Yesterday's The Star-Ledger in New Jersey offered a point-by-point breakdown of the difference between Colorado's medical marijuana industry, and the one attempting to get off the ground in the Garden State.
CO: Registered participants may grow their own or buy from dispensaries that are locally licensed. They or their caregivers may possess up to two ounces of "usable" pot and no more than six marijuana plants.
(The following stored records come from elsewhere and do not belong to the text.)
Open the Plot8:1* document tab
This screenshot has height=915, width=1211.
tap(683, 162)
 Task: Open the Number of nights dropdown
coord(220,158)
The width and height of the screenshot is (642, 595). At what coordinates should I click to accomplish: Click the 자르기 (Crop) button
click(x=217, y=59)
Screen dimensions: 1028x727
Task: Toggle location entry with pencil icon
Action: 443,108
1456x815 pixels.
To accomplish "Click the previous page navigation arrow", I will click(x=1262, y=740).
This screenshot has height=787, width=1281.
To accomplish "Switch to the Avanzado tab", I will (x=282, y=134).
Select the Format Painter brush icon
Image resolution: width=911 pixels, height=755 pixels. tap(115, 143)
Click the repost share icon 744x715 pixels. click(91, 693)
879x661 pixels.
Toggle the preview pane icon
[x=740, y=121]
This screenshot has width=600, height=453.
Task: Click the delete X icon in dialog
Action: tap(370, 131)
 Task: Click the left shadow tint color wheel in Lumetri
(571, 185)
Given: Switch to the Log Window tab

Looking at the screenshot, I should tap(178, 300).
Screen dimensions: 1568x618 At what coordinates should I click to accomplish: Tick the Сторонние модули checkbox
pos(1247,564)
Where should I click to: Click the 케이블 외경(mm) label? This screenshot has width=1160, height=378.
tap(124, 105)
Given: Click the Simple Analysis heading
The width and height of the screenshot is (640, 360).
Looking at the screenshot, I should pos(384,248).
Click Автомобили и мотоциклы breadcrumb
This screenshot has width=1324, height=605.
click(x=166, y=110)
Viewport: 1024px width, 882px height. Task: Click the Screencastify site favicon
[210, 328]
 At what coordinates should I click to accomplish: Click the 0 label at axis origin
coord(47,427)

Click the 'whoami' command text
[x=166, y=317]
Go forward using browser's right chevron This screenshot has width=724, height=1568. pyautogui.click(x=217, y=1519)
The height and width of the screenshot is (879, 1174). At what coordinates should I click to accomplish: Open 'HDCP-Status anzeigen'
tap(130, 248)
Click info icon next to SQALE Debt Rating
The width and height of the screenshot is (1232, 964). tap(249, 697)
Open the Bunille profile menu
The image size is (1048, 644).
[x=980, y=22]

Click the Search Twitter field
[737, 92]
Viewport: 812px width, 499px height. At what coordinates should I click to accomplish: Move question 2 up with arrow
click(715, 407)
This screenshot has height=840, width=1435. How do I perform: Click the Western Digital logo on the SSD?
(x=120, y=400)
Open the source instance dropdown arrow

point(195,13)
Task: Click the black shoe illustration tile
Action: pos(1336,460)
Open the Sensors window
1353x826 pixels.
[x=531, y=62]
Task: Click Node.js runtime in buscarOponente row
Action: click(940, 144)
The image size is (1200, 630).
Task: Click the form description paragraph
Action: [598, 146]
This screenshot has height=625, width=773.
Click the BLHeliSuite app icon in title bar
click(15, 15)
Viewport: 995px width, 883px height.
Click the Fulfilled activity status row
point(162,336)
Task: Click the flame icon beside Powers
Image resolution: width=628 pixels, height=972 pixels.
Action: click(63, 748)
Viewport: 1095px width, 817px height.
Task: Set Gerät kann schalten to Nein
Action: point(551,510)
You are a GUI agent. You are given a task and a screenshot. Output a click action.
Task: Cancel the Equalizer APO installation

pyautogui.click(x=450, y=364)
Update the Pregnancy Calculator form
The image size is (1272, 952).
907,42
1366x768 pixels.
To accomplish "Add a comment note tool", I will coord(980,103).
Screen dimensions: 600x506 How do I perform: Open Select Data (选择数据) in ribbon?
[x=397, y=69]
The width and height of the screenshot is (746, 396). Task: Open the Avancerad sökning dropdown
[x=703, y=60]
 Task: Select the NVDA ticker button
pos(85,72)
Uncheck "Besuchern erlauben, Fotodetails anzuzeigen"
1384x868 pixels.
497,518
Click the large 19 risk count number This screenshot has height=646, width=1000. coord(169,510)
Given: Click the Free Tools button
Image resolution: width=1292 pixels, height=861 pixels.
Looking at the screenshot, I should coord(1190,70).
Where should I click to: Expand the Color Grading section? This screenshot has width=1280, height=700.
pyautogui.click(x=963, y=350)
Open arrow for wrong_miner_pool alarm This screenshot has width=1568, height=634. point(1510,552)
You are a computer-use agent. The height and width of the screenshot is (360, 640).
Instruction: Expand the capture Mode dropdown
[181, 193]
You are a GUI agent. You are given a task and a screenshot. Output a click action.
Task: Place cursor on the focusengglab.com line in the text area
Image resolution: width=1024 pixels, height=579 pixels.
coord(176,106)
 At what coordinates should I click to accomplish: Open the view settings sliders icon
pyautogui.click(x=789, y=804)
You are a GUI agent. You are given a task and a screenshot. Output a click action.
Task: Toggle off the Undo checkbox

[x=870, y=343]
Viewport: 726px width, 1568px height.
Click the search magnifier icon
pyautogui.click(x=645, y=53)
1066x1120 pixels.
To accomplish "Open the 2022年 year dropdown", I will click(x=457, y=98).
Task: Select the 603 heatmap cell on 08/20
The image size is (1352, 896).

NJ: Registered patients may purchase up to two ounces of marijuana a month. Six nonprofit dispensaries or alternative treatment centers would be allowed to open initially - two in the northern, central and southern portions of New Jersey, with the possibility of the state allowing more.
Who is eligible:
CO: Patients whose doctors verify they have cachexia (severe loss of weight and muscle), cancer, glaucoma, HIV/AIDS, or will use marijuana to treat muscle spasms, seizures, severe pain, and severe nausea.
NJ: Patients must be diagnosed with cancer, multiple sclerosis, Lou Gehrig’s disease, Crohn’s Disease, glaucoma, HIV/AIDS, or any chronic medical condition (or its treatment) that causes severe or chronic pain, nausea, seizures, and severe and persistent muscle spasms, or have been diagnosed with a terminal illness and given less than a year to live.